TESTO ESTRATTO:
= = = = =

Le sessioni, infatti, si sono concentrate sull’integrazione ospedale-territorio e sul ruolo del distretto sanitario nelle cure domiciliari, sul trattamento del dolore, sulle scelte terapeutiche, sulle dichiarazioni anticipate di trattamento e sulla Sclerosi Laterale Amiotrofica come modello assistenziale di riferimento.
E’ stato senza dubbio quest’ultimo l’argomento più emozionante, coinvolgente e memorabile del congresso con la testimonianza di Adele Ferrara, presidente dell’AISLA di Napoli, Associazione Italiana Sclerosi Laterale Amiotrofica.
Adele dal 2009 è affetta dalla SLA e la combatte
“perché la vita continua, per fortuna, nonostante la SLA che confidenzialmente chiamo la Str… Letalmente Armata e non potrà mai togliermi la gioia di vivere, i miei sentimenti, i miei pensieri, la mia voglia di viaggiare, e di tifare per il Napoli”.
Una donna combattente, forte, con un incarico manageriale di finanza internazionale e con la passione per i tanti viaggi all’estero che all’improvviso si è ritrovata a fronteggiare questa ardua battaglia.
La SLA è una malattia rara e neurodegenerativa progressiva che colpisce selettivamente sia il 1° motoneurone, a livello della corteccia cerebrale, sia il 2° motoneurone, a livello del tronco encefalico e del midollo spinale.
La malattia provoca una graduale paralisi e atrofia dei muscoli volontari e una progressiva perdita delle capacità di movimento, di deglutizione, della parola e, infine, della respirazione senza alterare le funzioni cognitive.
In Italia le persone affette dalla SLA sono circa 6.000, ancora senza una certezza delle cause – eccetto un 10% di predisposizione genetica – e senza terapie e farmaci che possano liberare le loro menti libere e vigili incarcerate in un corpo paralizzato; l’unico farmaco disponibile per rallentare la progressione della malattia è attualmente il riluzolo.
Questo, tuttavia, non ha minimamente bloccato Adele che da Roma si è poi trasferita nel 2011 a Napoli e, sebbene la SLA le abbia preso la voce, le gambe e le braccia, ha iniziato una nuova vita “fatta di cure e nuove consapevolezze senza mai perdere la speranza, e alla continua ricerca di soluzioni che possono migliorare la qualità di vita”.
Come si può migliorare la qualità di vita di questi pazienti?
Attualmente sono disponibili trattamenti in grado di alleviare i sintomi e di migliorare la sopravvivenza con la malattia quali la nutrizione enterale attraverso la PEG – gastrostomia endoscopica percutanea – e la RIG – gastrostomia percutanea radiologica -, la ventilazione non invasiva ed invasiva, la fisioterapia, la logopedia e la comunicazione aumentativa alternativa mediante il sistema ”a puntamento oculare”.
Naturalmente, anche il supporto dell’équipe sanitaria multidisciplinare è essenziale fin dai primi momenti della malattia ed è necessario un forte supporto psicologico per l’assistito e il suo nucleo familiare provati dal disorientamento, dalla disperazione, dalla paura di una malattia inguaribile e inafferrabile.

= = = = =

MATERIALE FORNITO:
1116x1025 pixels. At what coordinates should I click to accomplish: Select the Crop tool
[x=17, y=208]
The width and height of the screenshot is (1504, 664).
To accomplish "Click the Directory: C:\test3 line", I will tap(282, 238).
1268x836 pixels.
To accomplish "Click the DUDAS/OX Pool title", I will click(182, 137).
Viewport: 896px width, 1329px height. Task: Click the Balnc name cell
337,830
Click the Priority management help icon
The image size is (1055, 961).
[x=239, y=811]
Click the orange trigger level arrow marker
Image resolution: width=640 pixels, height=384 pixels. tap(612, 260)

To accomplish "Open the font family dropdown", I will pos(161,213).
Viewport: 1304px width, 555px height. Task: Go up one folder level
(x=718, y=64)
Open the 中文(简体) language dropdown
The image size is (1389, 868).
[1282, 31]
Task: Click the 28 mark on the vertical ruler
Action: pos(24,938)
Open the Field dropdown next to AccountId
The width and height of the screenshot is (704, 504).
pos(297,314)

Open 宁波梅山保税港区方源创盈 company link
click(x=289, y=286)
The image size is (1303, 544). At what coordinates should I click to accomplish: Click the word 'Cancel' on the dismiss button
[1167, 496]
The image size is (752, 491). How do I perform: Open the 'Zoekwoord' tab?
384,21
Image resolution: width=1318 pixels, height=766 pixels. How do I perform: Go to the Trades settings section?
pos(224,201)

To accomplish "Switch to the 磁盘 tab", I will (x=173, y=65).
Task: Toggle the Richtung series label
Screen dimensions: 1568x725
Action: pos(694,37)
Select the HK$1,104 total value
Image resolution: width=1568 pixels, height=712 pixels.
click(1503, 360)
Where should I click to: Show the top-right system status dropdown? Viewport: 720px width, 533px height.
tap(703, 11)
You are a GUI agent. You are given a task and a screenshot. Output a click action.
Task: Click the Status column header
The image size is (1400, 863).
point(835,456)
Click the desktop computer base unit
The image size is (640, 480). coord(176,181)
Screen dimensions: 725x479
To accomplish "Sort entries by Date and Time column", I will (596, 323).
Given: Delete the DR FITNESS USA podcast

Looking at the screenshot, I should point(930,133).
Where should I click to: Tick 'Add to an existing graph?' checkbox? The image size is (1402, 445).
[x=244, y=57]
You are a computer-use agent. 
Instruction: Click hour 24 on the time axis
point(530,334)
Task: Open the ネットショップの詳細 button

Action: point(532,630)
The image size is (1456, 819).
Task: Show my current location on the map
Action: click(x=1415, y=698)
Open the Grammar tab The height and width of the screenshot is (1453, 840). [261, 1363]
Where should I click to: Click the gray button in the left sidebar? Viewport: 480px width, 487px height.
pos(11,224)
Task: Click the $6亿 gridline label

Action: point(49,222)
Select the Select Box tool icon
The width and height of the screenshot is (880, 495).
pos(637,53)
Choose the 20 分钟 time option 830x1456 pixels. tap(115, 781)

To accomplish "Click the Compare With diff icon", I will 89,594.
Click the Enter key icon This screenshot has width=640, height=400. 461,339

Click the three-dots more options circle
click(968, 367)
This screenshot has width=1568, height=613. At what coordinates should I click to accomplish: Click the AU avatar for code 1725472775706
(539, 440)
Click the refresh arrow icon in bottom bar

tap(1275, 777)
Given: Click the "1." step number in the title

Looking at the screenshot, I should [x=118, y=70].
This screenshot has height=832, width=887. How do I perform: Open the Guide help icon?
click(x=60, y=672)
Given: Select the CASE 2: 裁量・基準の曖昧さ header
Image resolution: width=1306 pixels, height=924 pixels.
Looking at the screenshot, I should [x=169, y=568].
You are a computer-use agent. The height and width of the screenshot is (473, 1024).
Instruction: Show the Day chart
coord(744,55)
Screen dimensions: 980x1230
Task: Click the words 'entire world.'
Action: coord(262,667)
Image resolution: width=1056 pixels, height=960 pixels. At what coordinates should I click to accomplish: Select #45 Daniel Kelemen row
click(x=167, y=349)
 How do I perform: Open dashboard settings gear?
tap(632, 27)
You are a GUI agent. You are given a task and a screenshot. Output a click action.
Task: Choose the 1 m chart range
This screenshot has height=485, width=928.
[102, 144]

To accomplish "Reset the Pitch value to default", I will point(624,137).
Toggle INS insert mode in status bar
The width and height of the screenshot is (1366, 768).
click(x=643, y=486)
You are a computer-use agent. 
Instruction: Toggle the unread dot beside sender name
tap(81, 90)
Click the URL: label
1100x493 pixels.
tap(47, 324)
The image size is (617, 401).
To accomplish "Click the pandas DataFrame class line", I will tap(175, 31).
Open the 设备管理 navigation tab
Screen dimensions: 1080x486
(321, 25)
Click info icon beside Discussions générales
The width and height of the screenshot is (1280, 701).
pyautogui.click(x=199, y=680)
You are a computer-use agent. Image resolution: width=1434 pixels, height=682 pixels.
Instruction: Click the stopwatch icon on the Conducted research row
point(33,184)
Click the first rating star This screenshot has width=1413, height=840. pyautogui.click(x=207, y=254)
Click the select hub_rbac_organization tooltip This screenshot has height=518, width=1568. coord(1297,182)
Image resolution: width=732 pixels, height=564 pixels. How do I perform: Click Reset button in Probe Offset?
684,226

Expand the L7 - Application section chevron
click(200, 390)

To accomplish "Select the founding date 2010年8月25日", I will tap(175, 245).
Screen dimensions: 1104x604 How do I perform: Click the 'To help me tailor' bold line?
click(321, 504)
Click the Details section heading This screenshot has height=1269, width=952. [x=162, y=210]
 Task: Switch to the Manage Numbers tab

= = = = =

DOMANDE:
**A.** Trascrivi fedelmente il passo del testo sulla SLA che comincia con "Adele dal 2009" e si chiude con "questa ardua battaglia.".
**B.** Elenca tutte le capacità che, secondo il testo sulla SLA, la malattia fa perdere progressivamente.

SOLUZIONI:
**A.**
Adele dal 2009 è affetta dalla SLA e la combatte
“perché la vita continua, per fortuna, nonostante la SLA che confidenzialmente chiamo la Str… Letalmente Armata e non potrà mai togliermi la gioia di vivere, i miei sentimenti, i miei pensieri, la mia voglia di viaggiare, e di tifare per il Napoli”.
Una donna combattente, forte, con un incarico manageriale di finanza internazionale e con la passione per i tanti viaggi all’estero che all’improvviso si è ritrovata a fronteggiare questa ardua battaglia.

**B.**
- movimento
- deglutizione
- parola
- respirazione